"The hell was the point in that?" is what you're probably not asking because if you weren't into just reconsidering fiction in different ways then you wouldn't have made it through six paragraphs of wondrous, sparkly adventure with your inner child. But you should. I studied in a whole department full of people wasting time classifying and reclassifying fiction. I mean, classifying it is fine if you can do something with that. That's the point. Understanding the boundaries of a genre can help you write good fiction within it. And maybe even to write great fiction that pushes outside the existing limits.
Back to the Future is the first of those two. It is extremely good fiction that was created within the existing limits and frameworks that were already established. In terms of science fiction it did little that was new, simply tackling a subject that hadn't been explored deeply in popular media. It did so in film, a medium that at the time was getting much more attention from large audiences than print. The story also follows familiar patterns wherein the protagonist adapts to a new setting and overcomes conflict with the traits he acquired uniquely from his own culture, ultimately proving wrong those who criticized him in the beginning.

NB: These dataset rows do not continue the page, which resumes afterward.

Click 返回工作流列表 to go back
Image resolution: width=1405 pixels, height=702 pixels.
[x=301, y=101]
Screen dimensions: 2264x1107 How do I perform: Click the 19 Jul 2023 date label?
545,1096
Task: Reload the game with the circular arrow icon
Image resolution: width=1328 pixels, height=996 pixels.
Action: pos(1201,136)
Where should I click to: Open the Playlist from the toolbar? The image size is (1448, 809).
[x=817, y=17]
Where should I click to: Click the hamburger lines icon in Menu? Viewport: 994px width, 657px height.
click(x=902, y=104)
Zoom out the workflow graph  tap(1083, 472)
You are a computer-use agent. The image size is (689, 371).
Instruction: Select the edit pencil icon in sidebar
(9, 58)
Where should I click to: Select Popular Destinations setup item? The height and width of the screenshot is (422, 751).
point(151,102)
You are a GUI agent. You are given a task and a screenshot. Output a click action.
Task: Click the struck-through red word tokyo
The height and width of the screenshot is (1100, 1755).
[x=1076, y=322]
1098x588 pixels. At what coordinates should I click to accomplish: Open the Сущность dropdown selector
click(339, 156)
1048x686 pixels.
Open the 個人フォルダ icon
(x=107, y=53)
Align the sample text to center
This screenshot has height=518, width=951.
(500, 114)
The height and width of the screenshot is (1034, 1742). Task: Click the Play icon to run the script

And despite not reinventing the wheel, Back to the Future was an instant success and remains a favorite just under thirty years later. So why is it that if you take a course in writing at a university they will chastise you for writing "genre fiction," as if that were the lowest of lows to which you could stoop? If someone can write greatly, then more power to them. But if someone else can only write well, then the same power to them too. I wish universities would quit trying to discourage people from making careers out of writing entertainment. Brilliant as a work may be, I'm more likely to spend time and money on the one that entertains me while it reminds me what the human experience is like. Even if it holds less technical merit.